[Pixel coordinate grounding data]
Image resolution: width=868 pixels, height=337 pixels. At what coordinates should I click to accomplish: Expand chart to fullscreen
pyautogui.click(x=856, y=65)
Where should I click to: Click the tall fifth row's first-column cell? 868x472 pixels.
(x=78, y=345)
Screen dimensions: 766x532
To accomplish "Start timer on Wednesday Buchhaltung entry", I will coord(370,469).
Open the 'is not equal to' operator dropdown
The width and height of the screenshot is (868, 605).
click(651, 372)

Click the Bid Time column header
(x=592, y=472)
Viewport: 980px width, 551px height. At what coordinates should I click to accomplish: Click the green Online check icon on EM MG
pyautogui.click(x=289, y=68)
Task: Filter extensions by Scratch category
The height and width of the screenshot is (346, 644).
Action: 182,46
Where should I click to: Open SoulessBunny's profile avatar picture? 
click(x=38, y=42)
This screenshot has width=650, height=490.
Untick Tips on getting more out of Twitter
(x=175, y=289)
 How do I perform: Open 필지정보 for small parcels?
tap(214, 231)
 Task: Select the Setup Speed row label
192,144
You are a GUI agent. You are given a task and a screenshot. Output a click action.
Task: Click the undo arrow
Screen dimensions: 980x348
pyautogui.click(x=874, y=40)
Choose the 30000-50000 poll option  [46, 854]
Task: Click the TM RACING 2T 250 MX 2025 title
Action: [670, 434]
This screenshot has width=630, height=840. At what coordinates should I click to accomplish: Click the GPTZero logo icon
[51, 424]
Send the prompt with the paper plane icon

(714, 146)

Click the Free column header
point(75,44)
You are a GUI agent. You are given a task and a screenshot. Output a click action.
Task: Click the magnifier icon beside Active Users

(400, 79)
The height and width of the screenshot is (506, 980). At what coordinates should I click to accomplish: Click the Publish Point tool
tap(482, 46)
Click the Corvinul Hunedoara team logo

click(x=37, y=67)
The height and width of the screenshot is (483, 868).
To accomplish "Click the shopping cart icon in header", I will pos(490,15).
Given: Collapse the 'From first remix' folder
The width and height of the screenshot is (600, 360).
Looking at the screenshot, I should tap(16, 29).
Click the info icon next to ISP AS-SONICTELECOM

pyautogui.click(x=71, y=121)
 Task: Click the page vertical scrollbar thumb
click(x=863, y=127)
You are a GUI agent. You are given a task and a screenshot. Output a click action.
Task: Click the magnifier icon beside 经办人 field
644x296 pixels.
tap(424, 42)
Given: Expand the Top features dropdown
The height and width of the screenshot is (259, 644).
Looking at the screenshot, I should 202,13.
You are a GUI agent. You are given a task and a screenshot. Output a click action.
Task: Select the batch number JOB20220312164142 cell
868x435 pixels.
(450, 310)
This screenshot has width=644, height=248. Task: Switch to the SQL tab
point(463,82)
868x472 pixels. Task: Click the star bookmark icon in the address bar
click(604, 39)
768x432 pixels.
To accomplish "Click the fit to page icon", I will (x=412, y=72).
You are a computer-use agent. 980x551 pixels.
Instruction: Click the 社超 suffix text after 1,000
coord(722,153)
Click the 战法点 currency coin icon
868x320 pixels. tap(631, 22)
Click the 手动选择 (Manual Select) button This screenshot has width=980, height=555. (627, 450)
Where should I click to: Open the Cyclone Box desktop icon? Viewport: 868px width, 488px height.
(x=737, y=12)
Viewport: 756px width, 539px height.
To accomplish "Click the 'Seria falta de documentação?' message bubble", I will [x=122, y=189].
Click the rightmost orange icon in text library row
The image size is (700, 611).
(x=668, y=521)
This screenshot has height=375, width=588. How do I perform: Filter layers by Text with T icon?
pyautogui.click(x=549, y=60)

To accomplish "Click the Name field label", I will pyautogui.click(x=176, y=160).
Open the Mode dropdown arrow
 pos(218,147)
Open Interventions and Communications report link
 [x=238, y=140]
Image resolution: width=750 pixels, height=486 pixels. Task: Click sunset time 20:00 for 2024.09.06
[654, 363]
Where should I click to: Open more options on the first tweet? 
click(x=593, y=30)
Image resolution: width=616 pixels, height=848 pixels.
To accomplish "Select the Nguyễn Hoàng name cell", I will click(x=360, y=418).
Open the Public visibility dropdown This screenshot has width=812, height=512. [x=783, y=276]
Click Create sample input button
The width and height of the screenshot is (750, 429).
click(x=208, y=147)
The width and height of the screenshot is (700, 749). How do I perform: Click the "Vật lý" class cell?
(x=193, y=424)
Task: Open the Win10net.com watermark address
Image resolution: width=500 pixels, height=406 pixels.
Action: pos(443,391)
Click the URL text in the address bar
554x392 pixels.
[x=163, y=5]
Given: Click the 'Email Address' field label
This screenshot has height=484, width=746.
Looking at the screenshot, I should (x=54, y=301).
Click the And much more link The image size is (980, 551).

The task →
Retype the records above, but only those lines that fall between the line containing "This screenshot has width=650, height=490." and the line containing "Given: Collapse the 'From first remix' folder", with both of those lines included, exactly as written.

Response →
This screenshot has width=650, height=490.
Untick Tips on getting more out of Twitter
(x=175, y=289)
 How do I perform: Open 필지정보 for small parcels?
tap(214, 231)
 Task: Select the Setup Speed row label
192,144
You are a GUI agent. You are given a task and a screenshot. Output a click action.
Task: Click the undo arrow
Screen dimensions: 980x348
pyautogui.click(x=874, y=40)
Choose the 30000-50000 poll option  [46, 854]
Task: Click the TM RACING 2T 250 MX 2025 title
Action: [670, 434]
This screenshot has width=630, height=840. At what coordinates should I click to accomplish: Click the GPTZero logo icon
[51, 424]
Send the prompt with the paper plane icon

(714, 146)

Click the Free column header
point(75,44)
You are a GUI agent. You are given a task and a screenshot. Output a click action.
Task: Click the magnifier icon beside Active Users

(400, 79)
The height and width of the screenshot is (506, 980). At what coordinates should I click to accomplish: Click the Publish Point tool
tap(482, 46)
Click the Corvinul Hunedoara team logo

click(x=37, y=67)
The height and width of the screenshot is (483, 868).
To accomplish "Click the shopping cart icon in header", I will pos(490,15).
Given: Collapse the 'From first remix' folder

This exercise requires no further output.